The Cheese Steak Shop is a Bay Area chain that’s been in operation since the early 1980s. They’ve done so well, they even have a couple franchises in the Philippines! I love a good Philly cheese steak, to the point that it was probably more than half the reason I visited Philly a few years back. The Cheese Steak Shop makes their sandwiches in that classic style, going so far as to ship in their ingredients from Philly-based vendors. I think that commitment has paid off.
At the Castro Valley store, chopped sirloin beef or chicken are the meat options. White American cheese comes with the standard sandwich, which you can get in 7-, 10-, or 15-inch sizes. They have plenty of variations, however, including provolone, meat tossed in barbecue sauce, mushrooms, and spinach. I’m partial to the green chiles and provolone cheese sandwich myself.

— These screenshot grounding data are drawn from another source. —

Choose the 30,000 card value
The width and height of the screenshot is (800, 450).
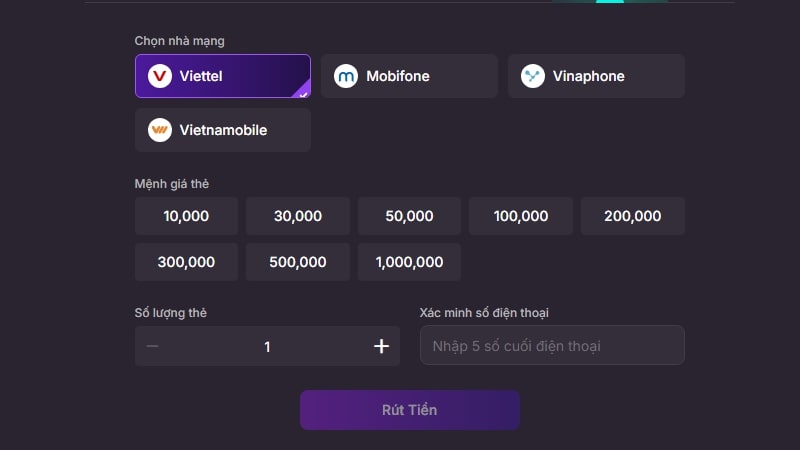tap(298, 216)
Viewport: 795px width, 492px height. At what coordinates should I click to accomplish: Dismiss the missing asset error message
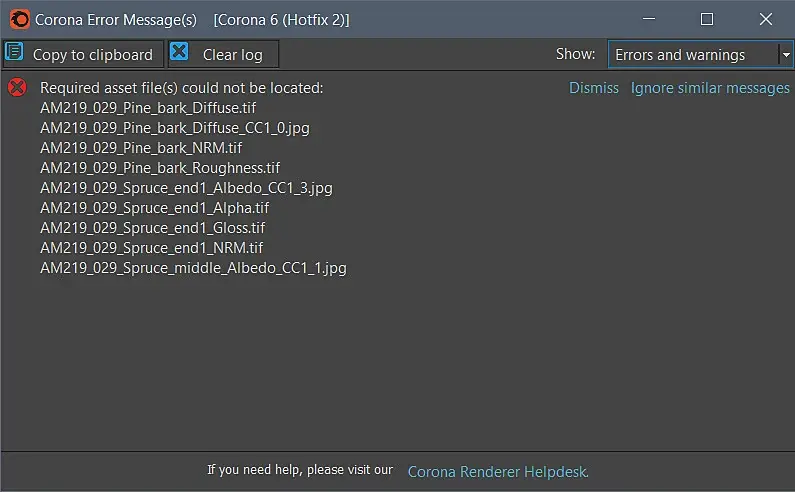click(594, 88)
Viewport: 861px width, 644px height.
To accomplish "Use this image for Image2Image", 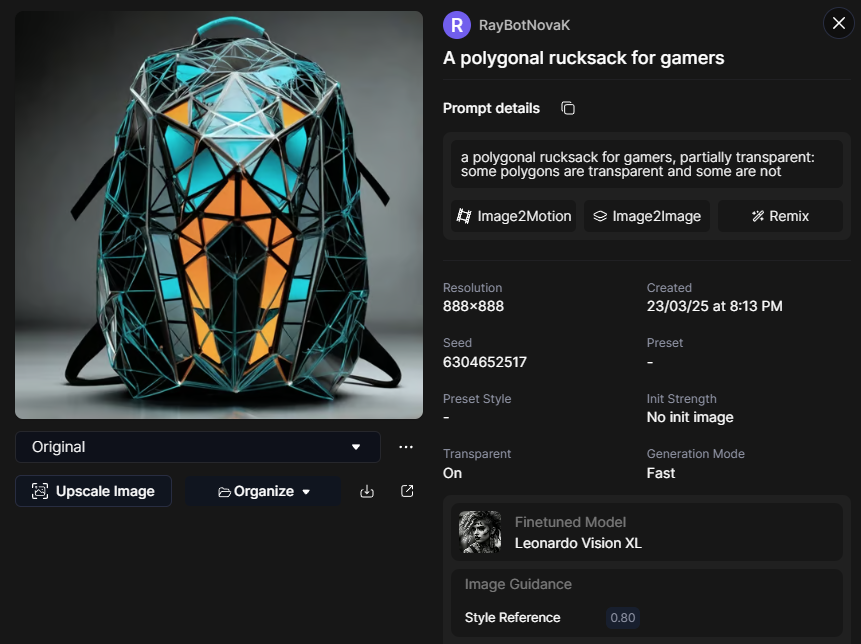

That one is a 7-inch with chicken. The slightly saucy cheese is melted on the bottom. The meat is juicy and nicely browned, and the bread is absolutely perfect—squishy Italian rolls that melt in your mouth along with the sandwich fillings. Grilled onions and hot and sweet cherry peppers topped off my roll. Subjectively, I prefer my grilled onions in slices rather than diced into nothingness, and the peppers were sautéed too long for my preferences. But I loved each and every bite of the meal. It successful made me marvel at the magnificence that is the greasy cheese steak.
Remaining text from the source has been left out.